By: Anna Majavu
The playing field has not yet been levelled for black-owned SMMEs who export agricultural products to the European Union and the United Kingdom duty-free. South Africa has trade agreements with the EU and the UK that allow certain agricultural products to enter these countries at reduced or no duties or partially duty-free rates under preferential Tariff Rate Quotas.
Businesses that apply for one of the quotas to export agricultural and agri-processed products can only do so if they have an export permit from the government. Rapport newspaper reported on the weekend that new rules gazetted by the Department of Agriculture, Land Reform, and Rural Development would exclude white farms from exporting to EU or UK markets if they failed to meet Broad-Based Black Economic Empowerment requirements. If this were true, black-owned SMMEs would have stood a greater chance of being awarded an export permit.
But Agriculture, Land Reform, and Rural Development Minister Thoko Didiza said this week that there was nothing new about the department’s latest requirements. “There is no threshold or level that an applicant must reach to be awarded a permit.
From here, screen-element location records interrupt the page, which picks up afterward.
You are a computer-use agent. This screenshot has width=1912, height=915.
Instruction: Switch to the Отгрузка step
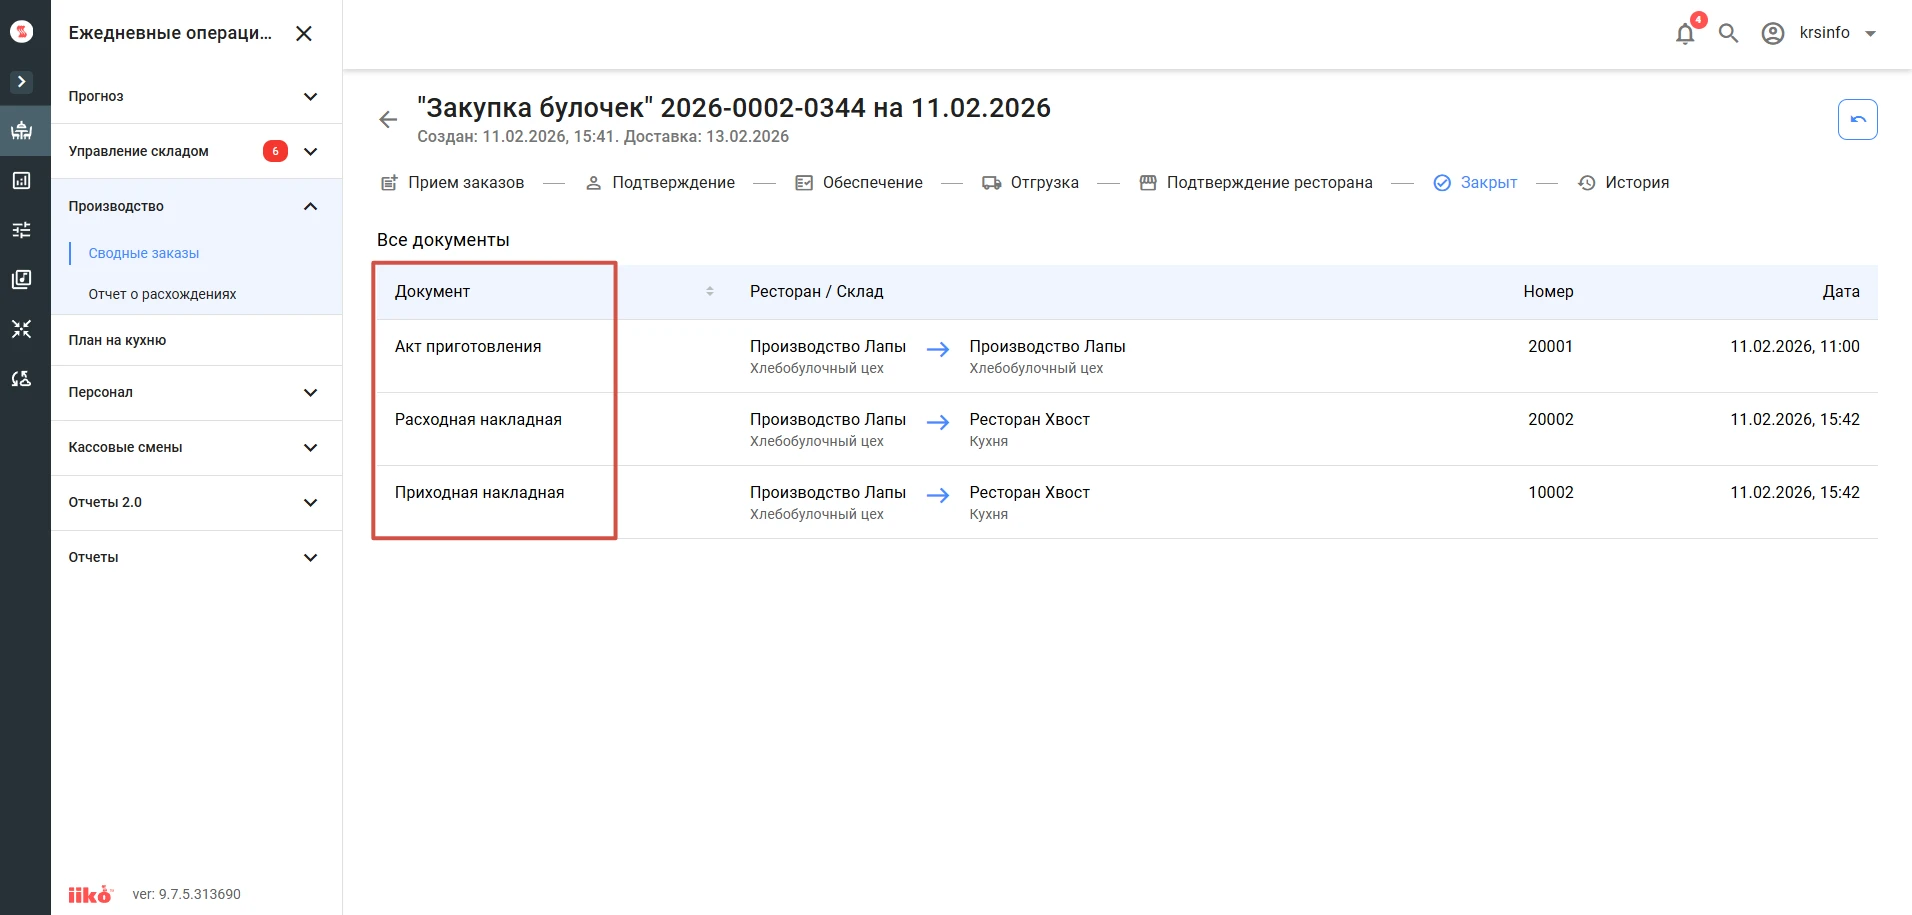(x=1030, y=183)
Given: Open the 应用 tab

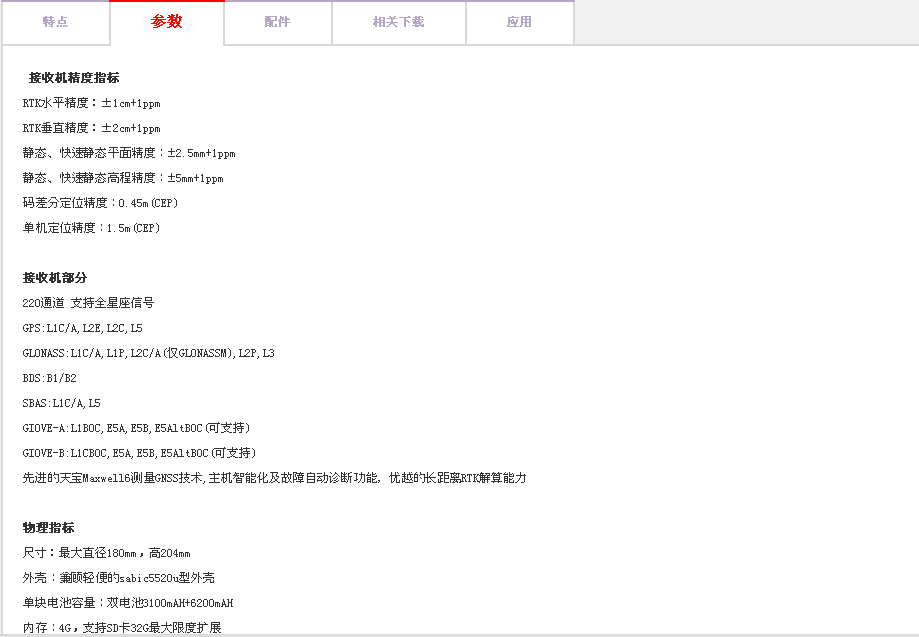Looking at the screenshot, I should pyautogui.click(x=519, y=22).
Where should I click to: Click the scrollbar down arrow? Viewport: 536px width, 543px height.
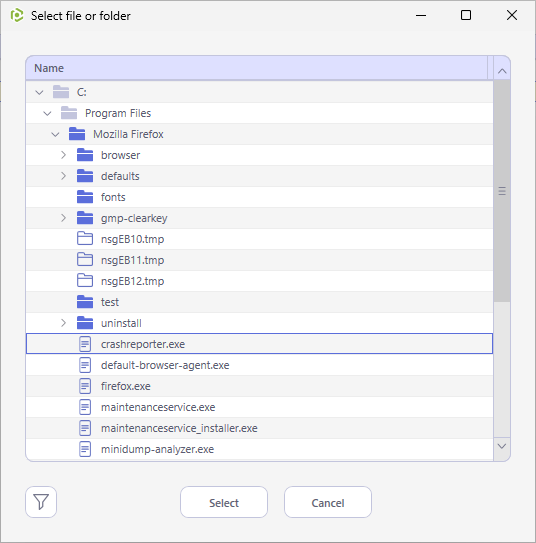(502, 446)
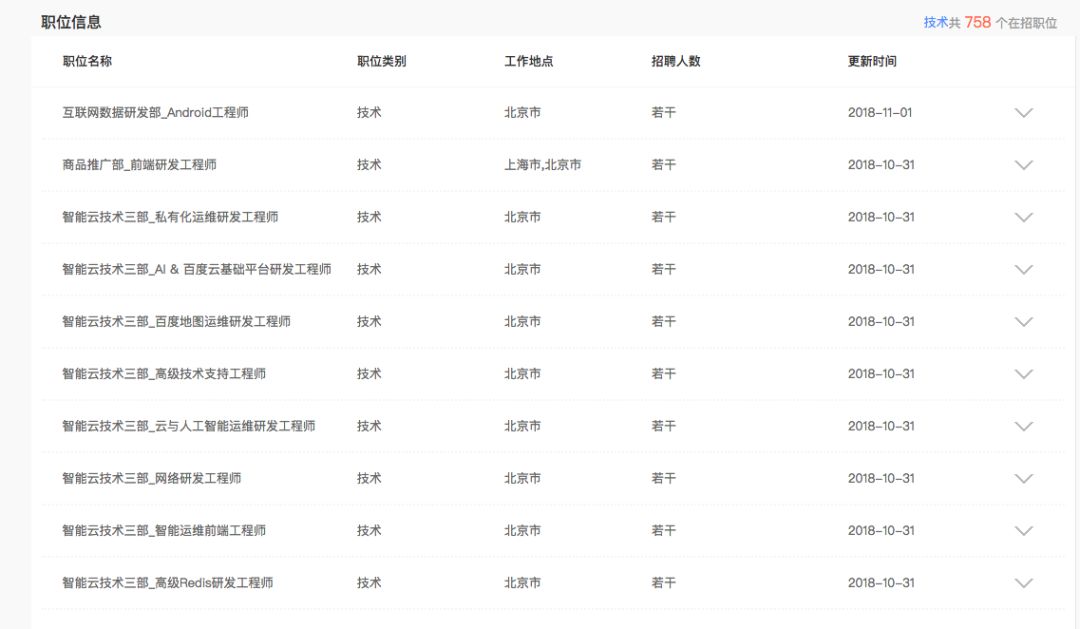1080x629 pixels.
Task: Expand the 云与人工智能运维研发工程师 row chevron
Action: click(x=1023, y=426)
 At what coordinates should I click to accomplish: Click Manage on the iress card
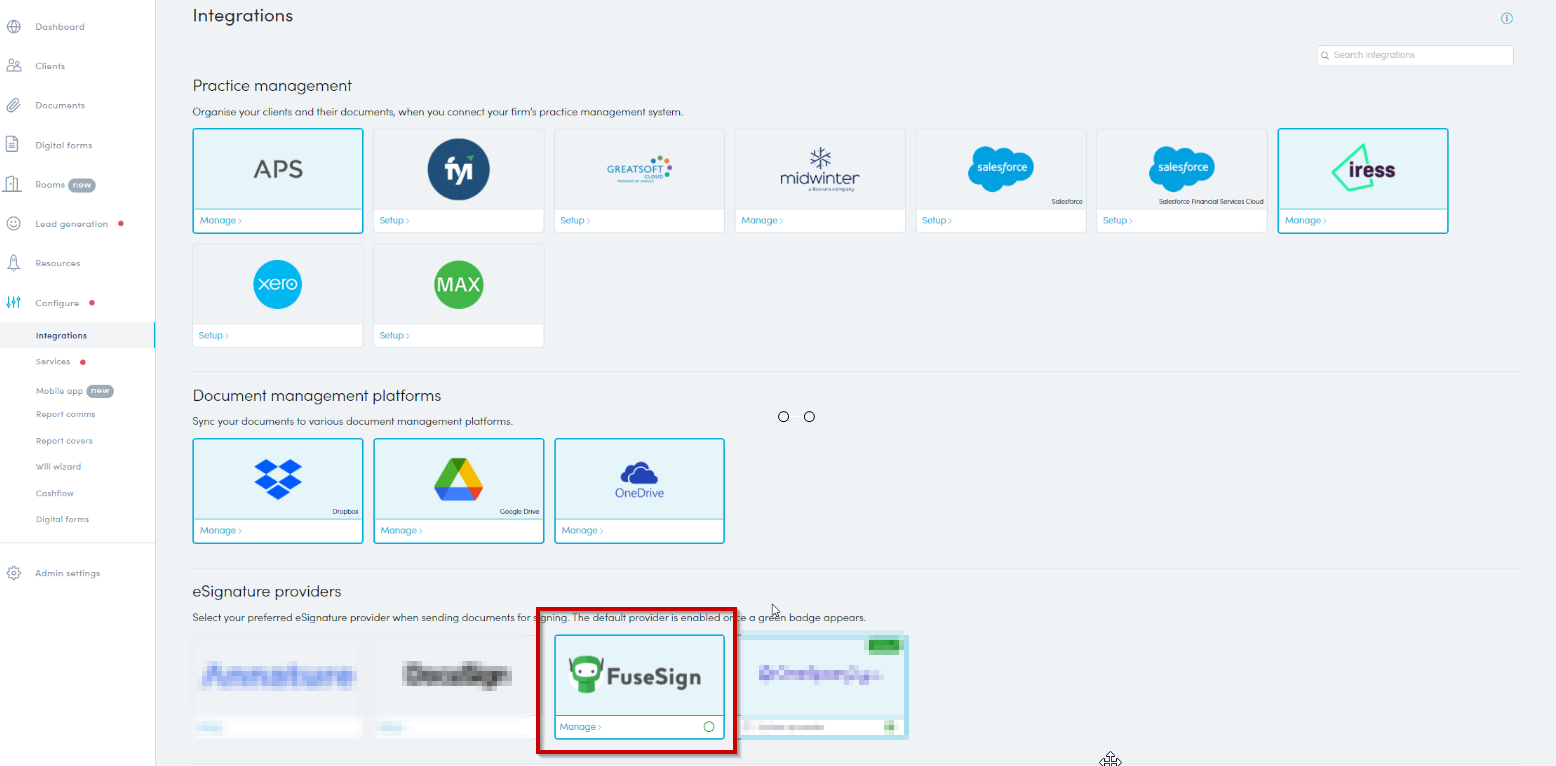click(1305, 220)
The B-BBEE status of the applicant is but one factor that must be considered in conjunction with all other factors,” she said. Didiza added that businesses with annual turnovers of less than R10 million were already “exempted microenterprises” and deemed to have level four B-BBEE status under the AgriBEE Sector Code, whether they had any black ownership or not.
Only large enterprises with an annual turnover of more than R50 million have to undergo B-BBEE verification, and this is not new. This means that white SMME farmers with a turnover of less than R10 million per year can still apply for and be granted an export permit, leaving black SMME farmers no longer advantaged.
Black SMME farmers who want to export dairy products, sugar, juices, nuts, jam, grapes, and wine are no better off than they ever were and will still have to compete with white-owned businesses to get the permits. “Unresolved land issues and access to finance are pressing problems. Until these have been adequately addressed, the possibility of SMME black farmers entering global markets will remain bleak,” trade analyst and researcher Woody Aroun told Vutivi News.
South African agricultural producers exported R260 billion worth of products globally in 2022, with 24% being exported to the EU and the UK. It was added that the government could focus on ensuring that SMMEs filled the currently underutilised quotas for agricultural products. Johannesburg-based XA Global Traders listed some of those products this week as apple juice, active yeast, skimmed milk powder, natural butter, and sweetened, cooked strawberries.